Según el modelo de déficit, los científicos son expertos en conocimientos, el público (en diferentes grados) está compuesto por legos ignorantes, y la tarea fundamental es, por lo tanto, disponer de una mayor y mejor comunicación de los conocimientos de la comunidad de expertos hacia el público en general. Otras formas más simplificadas del modelo de déficit se centran en los productos de la investigación científica -hechos, teorías-, mientras que las formas más sutiles se concentran, en cambio, en los procesos de la investigación científica. En ambos casos, no obstante, la clave es la difusión de los conocimientos. Lo que a menudo también está implícito es la creencia de que la desarticulación entre la ciencia y el público, como lo evidencian, por ejemplo, las discrepancias entre los evaluadores de riesgo profesionales y públicos, o la pura y simple oposición social a una ciencia en particular o a tecnologías basadas en la ciencia, son en gran parte el resultado de una insuficiente o inadecuada difusión de los conocimientos. (Durant, 1999: 315)

El modelo ha sufrido innumerables críticas. Por citar sólo unas pocas, en primer lugar cabe decir que descansa sobre una concepción extremadamente ingenua de lo que es el conocimiento científico, como si éste fuera algo acabado e incontrovertido, cuando lo cierto es que tiene más bien un carácter provisional, parcial y en ocasiones incluso discutible. En segundo lugar, el modelo del déficit cognitivo tiende a caracterizar al público en términos negativos, como legos carentes de conocimiento experto. Sin embargo, los ciudadanos, cuando se ven en la tesitura de debatir de cuestiones científicas pueden mostrar un conocimiento experto relevante, aquel que como usuarios o pacientes de los desarrollos científico-tecnológicos pueden aportar.

En su lugar se han propuesto alternativas que buscan discutir de manera más detallada las formas en que los ciudadanos (no científicos) perciben y comprenden la ciencia, así como las distintas vías institucionales que pueden ayudar a modificar esa percepción, etc. La base común es la creencia de que en una sociedad auténticamente democrática, las decisiones relativas a las cuestiones científico-tecnológicas deberían también ser materia de opinión y discusión activa por parte de sus ciudadanos: es el conocido como "modelo participativo", en el que se aboga por que la sociedad tenga un papel activo en la resolución de controversias de carácter científico-tecnológico. La participación ciudadana ha de producirse tanto en la determinación de objetivos de investigación, como en el grado de financiación pública que estos han de recibir. Mecanismos tales como comisiones de consenso, audiencias públicas, paneles de ciudadanos, science shops, referendos, etc. son los que buscan el diálogo entre expertos y ciudadanos.

------------------------

▶ _LO QUE SE PIDE_
Enumera los mecanismos que, según el texto sobre la comunicación entre ciencia y público, buscan el diálogo entre expertos y ciudadanos.

[Registros de una colección de datos]
------------------------

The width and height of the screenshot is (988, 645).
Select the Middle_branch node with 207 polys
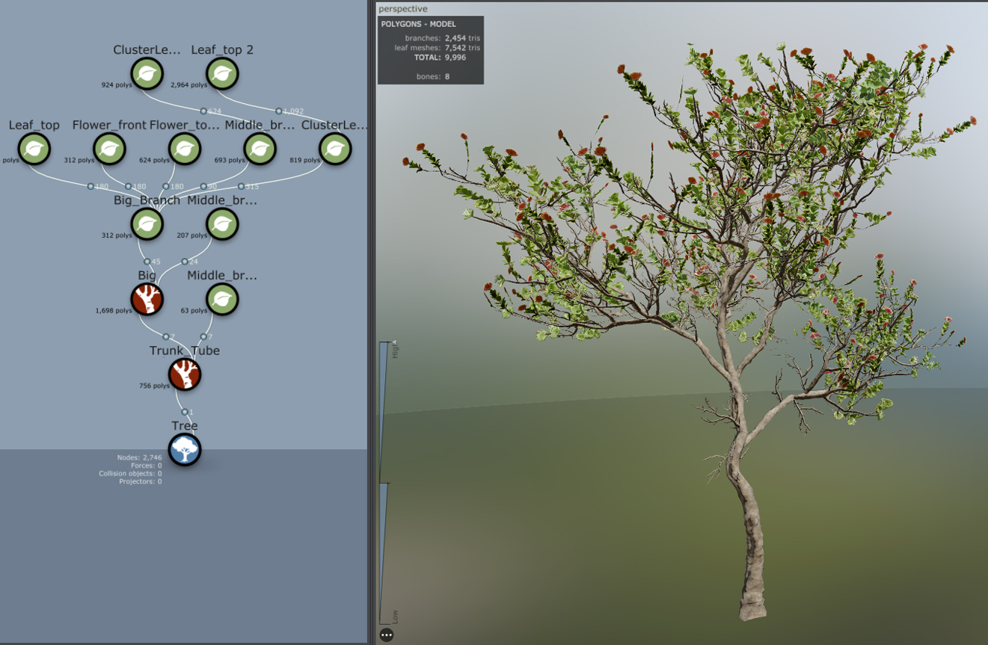221,225
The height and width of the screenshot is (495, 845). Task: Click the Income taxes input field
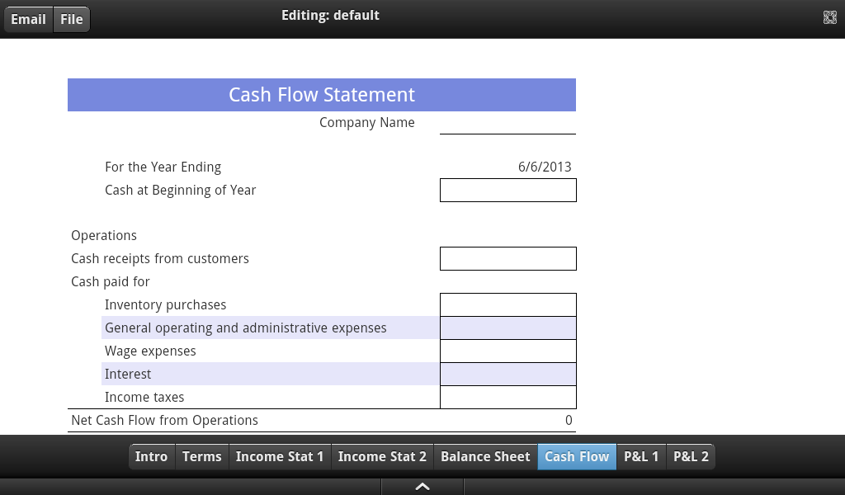[507, 397]
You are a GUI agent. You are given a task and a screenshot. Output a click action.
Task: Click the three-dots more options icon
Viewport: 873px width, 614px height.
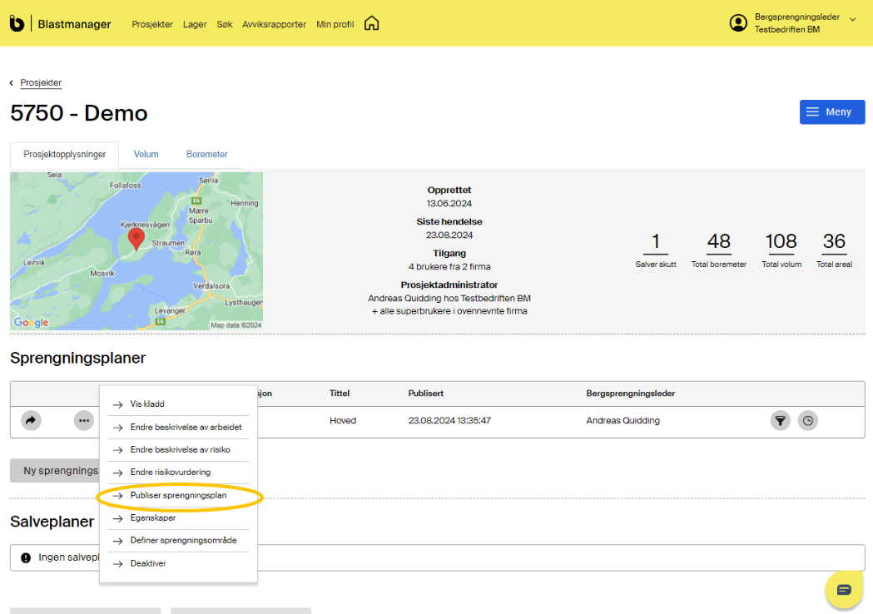point(84,421)
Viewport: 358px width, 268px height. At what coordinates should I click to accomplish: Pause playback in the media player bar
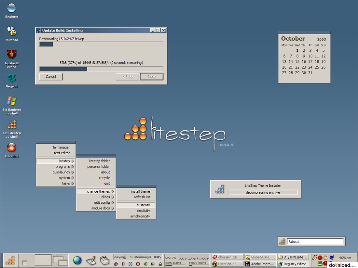pyautogui.click(x=131, y=264)
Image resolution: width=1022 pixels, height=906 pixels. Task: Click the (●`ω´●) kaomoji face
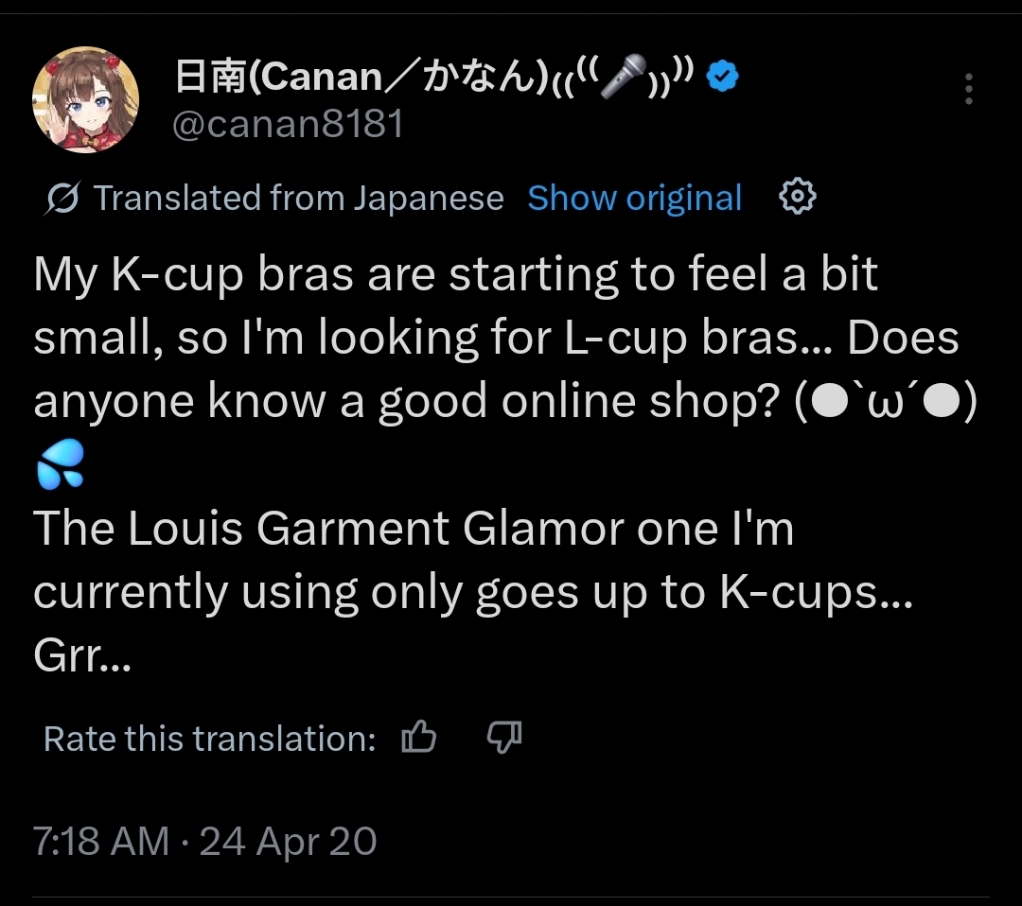click(886, 402)
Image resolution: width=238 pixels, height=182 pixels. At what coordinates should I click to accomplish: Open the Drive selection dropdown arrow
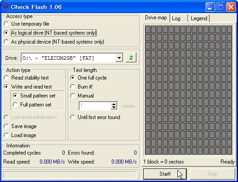(x=119, y=58)
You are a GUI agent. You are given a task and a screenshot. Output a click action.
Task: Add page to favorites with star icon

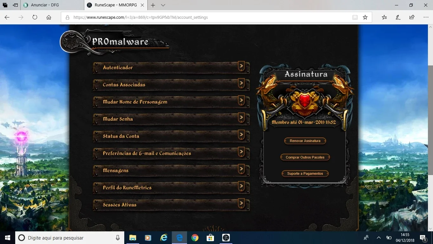365,17
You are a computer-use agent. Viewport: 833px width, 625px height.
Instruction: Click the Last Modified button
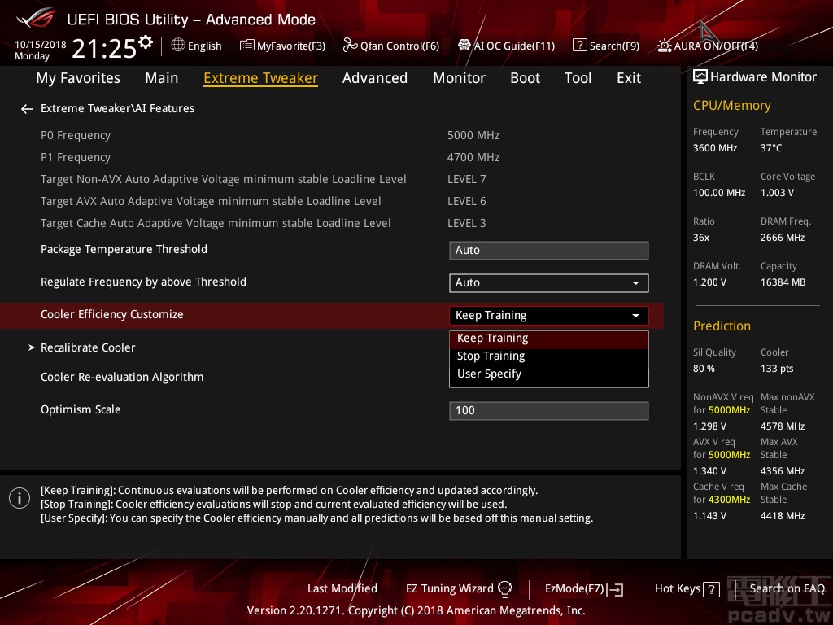click(x=342, y=588)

------------------------

▶ _RESULTADO DEL EJERCICIO_
- Comisiones de consenso
- Audiencias públicas
- Paneles de ciudadanos
- Science shops
- Referendos